É evidente que todos assistem bestializados à dilapidação da principal joia da coroa. O que causa mais perplexidade, no entanto, é que o esquema de rapinagem, que aparentemente irrigou as burras de partidos e políticos, não tenha se sentido intimidado pela condenação de figuras importantes do governo, no caso do mensalão. Isso aponta para verdadeiro deboche das instituições de aplicação da lei.

Na caso da falta de água, a desolação não é menor. A crise de abastecimento denota não apenas a incompetência do governo em face das mudanças climáticas e da redução da disponibilidade de recursos hídricos, mas também uma falta de responsabilidade política em manter os cidadãos devidamente informados sobre a situação.

A lista poderia ser longa, incluindo as reiteradas tragédias na área de segurança, como a das três crianças mortas por balas perdidas numa mesma semana, no Rio de Janeiro, mas pouparei o leitor.

O fato é que nosso sistema político não tem demonstrado ser mais capaz de selecionar bons governantes. E, mesmo quando o faz, impõe limites quase intransponíveis para que consiga atender o interesse público. Reformas, portanto, são necessárias.
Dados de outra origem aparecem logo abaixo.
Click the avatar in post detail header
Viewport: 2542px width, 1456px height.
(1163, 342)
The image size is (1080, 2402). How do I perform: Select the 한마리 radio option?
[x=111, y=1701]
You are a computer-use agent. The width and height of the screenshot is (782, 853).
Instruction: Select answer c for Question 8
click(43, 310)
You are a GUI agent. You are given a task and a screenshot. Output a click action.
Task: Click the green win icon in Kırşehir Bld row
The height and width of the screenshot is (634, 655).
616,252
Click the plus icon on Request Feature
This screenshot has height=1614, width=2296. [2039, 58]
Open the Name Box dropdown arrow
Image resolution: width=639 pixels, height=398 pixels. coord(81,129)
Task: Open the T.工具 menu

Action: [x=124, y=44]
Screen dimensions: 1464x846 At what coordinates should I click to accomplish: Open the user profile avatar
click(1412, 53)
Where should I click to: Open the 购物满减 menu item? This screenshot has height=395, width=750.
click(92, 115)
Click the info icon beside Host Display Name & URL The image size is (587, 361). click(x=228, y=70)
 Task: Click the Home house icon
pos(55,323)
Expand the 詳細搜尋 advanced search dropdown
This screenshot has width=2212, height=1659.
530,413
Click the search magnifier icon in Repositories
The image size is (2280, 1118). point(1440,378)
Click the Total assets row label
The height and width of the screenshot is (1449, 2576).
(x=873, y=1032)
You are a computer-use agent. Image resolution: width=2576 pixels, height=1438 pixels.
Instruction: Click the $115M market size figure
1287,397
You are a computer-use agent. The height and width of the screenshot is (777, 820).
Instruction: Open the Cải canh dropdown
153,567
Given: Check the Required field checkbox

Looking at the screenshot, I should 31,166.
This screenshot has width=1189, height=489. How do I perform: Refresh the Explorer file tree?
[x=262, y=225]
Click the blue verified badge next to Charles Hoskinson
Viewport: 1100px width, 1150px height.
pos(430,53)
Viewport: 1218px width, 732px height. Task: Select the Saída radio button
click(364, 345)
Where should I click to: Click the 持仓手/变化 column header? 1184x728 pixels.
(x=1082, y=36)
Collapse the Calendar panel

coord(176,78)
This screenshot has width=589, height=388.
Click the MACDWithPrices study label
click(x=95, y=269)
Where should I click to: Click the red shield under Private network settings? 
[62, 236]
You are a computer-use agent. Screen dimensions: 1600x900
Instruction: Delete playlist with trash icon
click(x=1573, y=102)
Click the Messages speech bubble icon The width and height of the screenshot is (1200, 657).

Os altíssimos custos de entrada no jogo político parecem afastar aqueles que não disponham de abundantes recursos e que não estejam associados a estruturados grupos de interesses.

Partidos e parlamentos, lembrando Max Weber, deveriam servir como celeiros de novas lideranças. Aqui, no entanto, têm servido, sobretudo, para coroar a astúcia de Renans, Cunhas e Kassabs.

Que incentivo têm esses políticos para reformar um sistema eleitoral e partidário que lhes tem gerado tantos benefícios? Daí por que propostas de reforma política, como a levada a cabo por Eduardo Cunha, como primeiro ato de sua gestão esta semana, devem ser recebidas com grande desconfiança e ceticismo.

Como aprendemos com Maquiavel, ninguém na política abre mão do seu próprio poder, exceto sob ameaça de perdê-lo por completo.

Sem uma consistente pressão das ruas e dos movimentos sociais, assim como a articulação das organizações da sociedade civil, que nos foram tão importantes na derrubada do regime militar e mesmo no impeachment de Collor, dificilmente conseguiremos qualquer avanço na qualificação das regras que organizam nossa desacreditada política.

O problema é que muitos desses movimentos e organizações encontram-se anestesiados por afinidades ideológicas ou mera dependência de recursos governamentais. As ruas, por sua vez, parecem ter sido interditadas pela violência de "black blocs" e policiais. Essa, porém, não é uma realidade imutável.

Se a atuação da mídia independente e de esferas revitalizadas do sistema de Justiça tem se demonstrado essencial para desestabilizar a incompetência, punir a corrupção e mesmo infundir valores republicanos no jogo político, não é suficiente para promover e superar nosso deficit representativo.

Resta saber se a insatisfação latente na sociedade poderá nos sacar da letargia pós-eleitoral. Deixar tudo nas mãos do juiz Moro não parece razoável. A democracia depende de participação para sobreviver.